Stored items
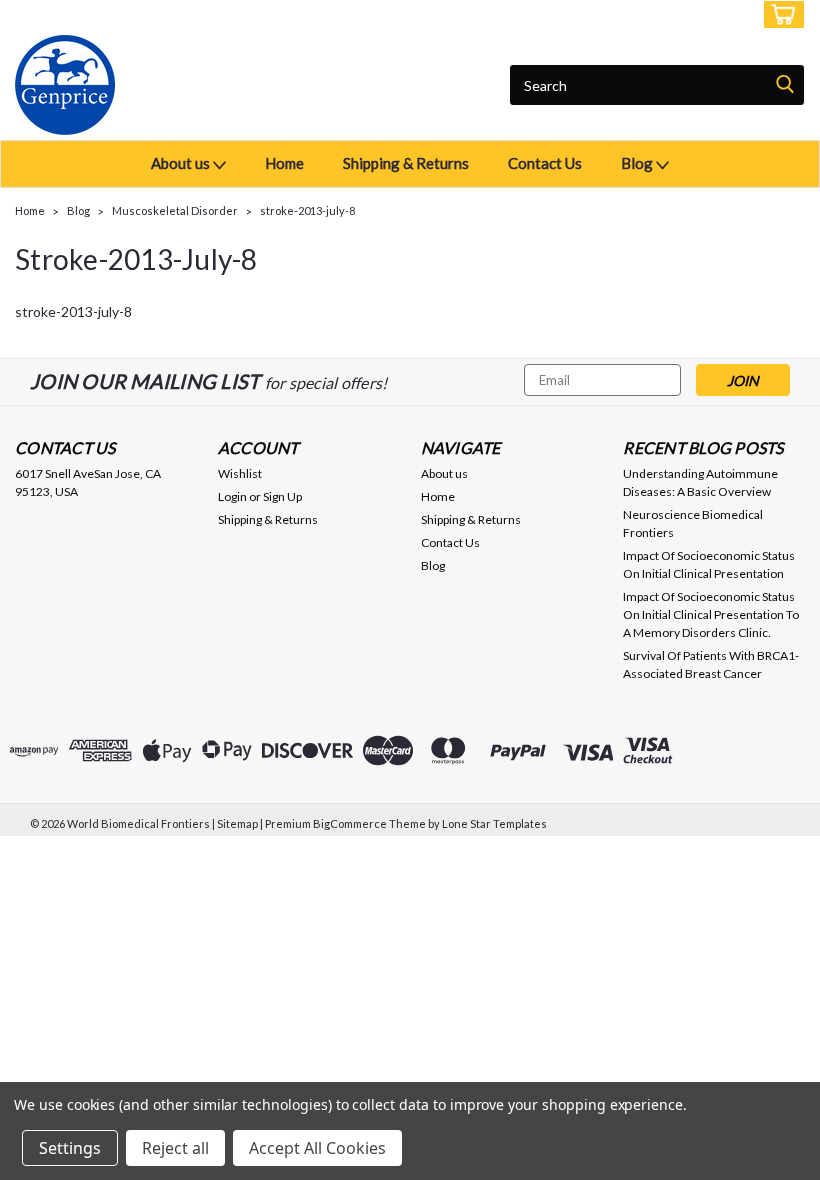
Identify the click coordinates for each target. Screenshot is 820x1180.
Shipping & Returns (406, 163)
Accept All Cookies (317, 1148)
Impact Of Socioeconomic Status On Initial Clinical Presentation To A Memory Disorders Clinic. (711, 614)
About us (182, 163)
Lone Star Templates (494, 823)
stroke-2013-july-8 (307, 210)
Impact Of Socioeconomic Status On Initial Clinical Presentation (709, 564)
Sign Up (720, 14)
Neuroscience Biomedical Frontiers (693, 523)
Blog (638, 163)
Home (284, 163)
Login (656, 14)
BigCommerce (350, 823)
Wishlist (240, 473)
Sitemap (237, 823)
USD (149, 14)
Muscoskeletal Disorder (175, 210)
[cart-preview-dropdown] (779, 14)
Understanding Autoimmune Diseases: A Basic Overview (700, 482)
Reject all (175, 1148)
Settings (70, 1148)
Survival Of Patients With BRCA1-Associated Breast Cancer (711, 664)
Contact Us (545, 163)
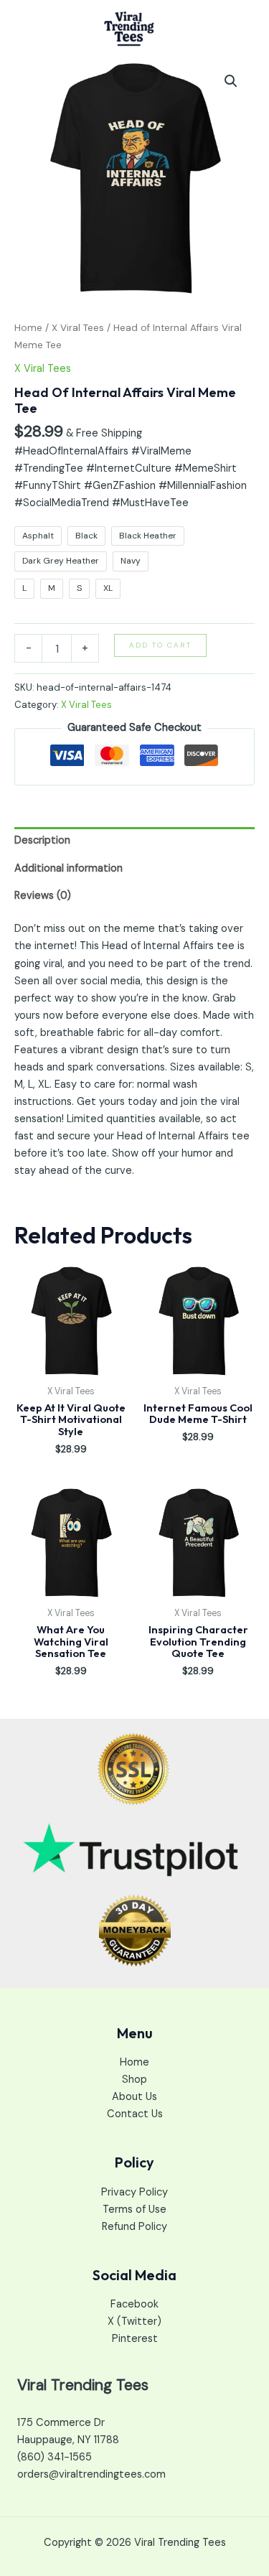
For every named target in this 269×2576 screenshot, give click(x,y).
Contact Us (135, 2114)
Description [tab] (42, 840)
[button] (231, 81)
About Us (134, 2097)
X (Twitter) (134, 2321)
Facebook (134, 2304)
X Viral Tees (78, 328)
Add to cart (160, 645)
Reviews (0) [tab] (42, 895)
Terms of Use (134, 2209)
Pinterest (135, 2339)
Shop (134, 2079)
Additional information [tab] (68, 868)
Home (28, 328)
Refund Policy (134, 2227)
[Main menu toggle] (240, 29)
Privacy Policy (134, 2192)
==
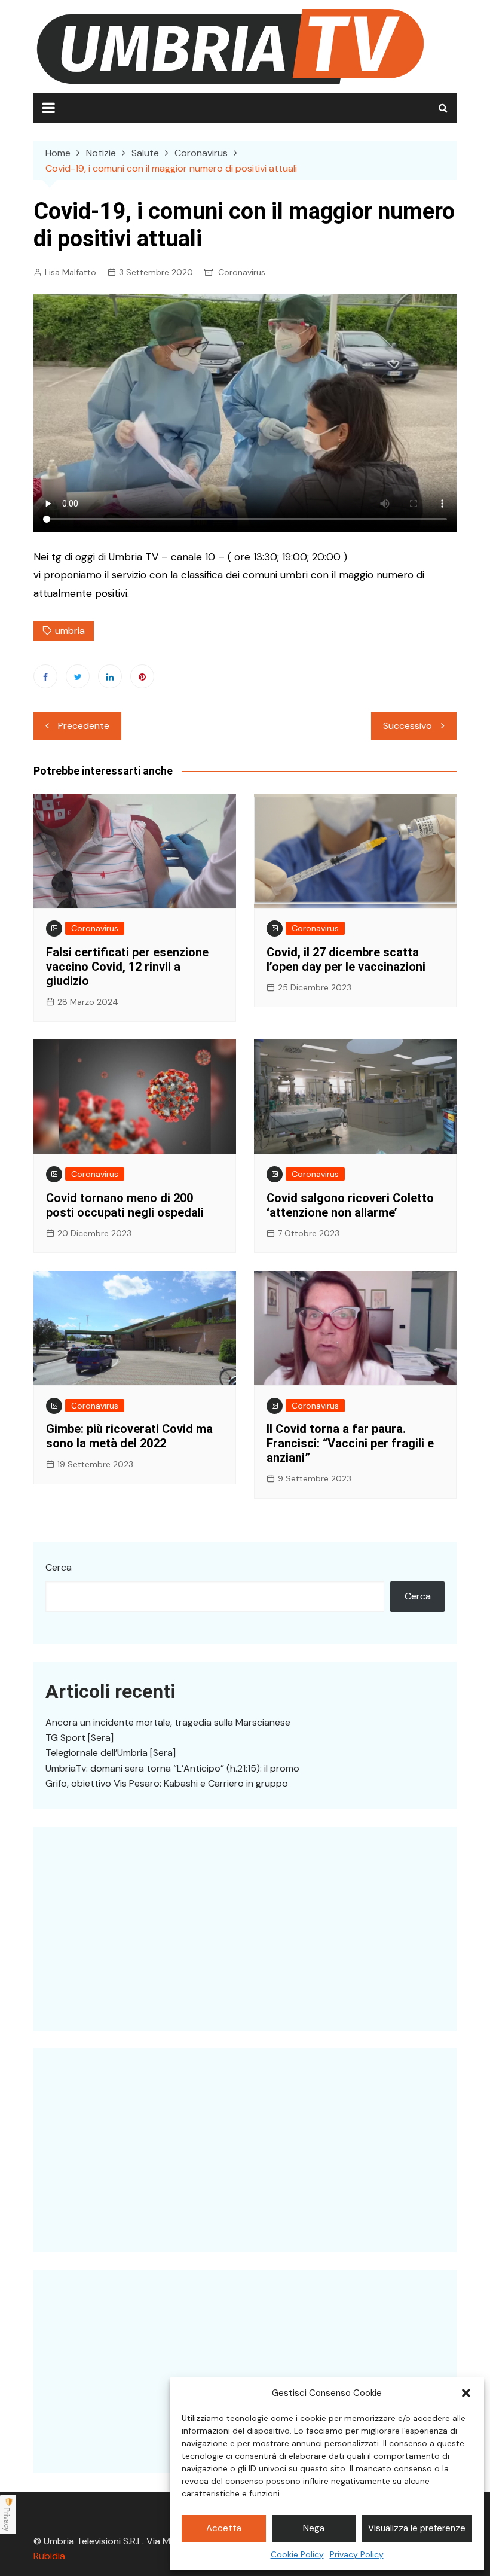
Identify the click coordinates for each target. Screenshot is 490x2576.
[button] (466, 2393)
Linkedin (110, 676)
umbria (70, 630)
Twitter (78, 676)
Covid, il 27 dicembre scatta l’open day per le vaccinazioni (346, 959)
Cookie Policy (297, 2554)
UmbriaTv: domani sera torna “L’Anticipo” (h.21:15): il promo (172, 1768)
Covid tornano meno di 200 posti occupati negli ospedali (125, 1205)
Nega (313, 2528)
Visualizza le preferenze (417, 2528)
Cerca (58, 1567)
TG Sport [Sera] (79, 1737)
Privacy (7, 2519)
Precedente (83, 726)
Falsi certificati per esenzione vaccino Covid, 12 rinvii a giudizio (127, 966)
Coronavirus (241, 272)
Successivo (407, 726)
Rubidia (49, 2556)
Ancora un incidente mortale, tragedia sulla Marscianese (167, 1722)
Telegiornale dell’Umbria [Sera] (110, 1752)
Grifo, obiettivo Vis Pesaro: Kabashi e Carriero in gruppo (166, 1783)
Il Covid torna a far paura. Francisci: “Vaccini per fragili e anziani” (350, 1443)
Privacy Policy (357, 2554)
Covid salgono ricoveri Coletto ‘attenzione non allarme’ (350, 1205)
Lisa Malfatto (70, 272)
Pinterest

• **WHAT IS EXPECTED**
Starting at the line above that contains "Telegiornale dell’Umbria [Sera] (110, 1752)", repeat each line exactly up to and including the line that contains "Privacy Policy (357, 2554)", and stop there.

• **RESPONSE BOX**
Telegiornale dell’Umbria [Sera] (110, 1752)
Grifo, obiettivo Vis Pesaro: Kabashi e Carriero in gruppo (166, 1783)
Il Covid torna a far paura. Francisci: “Vaccini per fragili e anziani” (350, 1443)
Privacy Policy (357, 2554)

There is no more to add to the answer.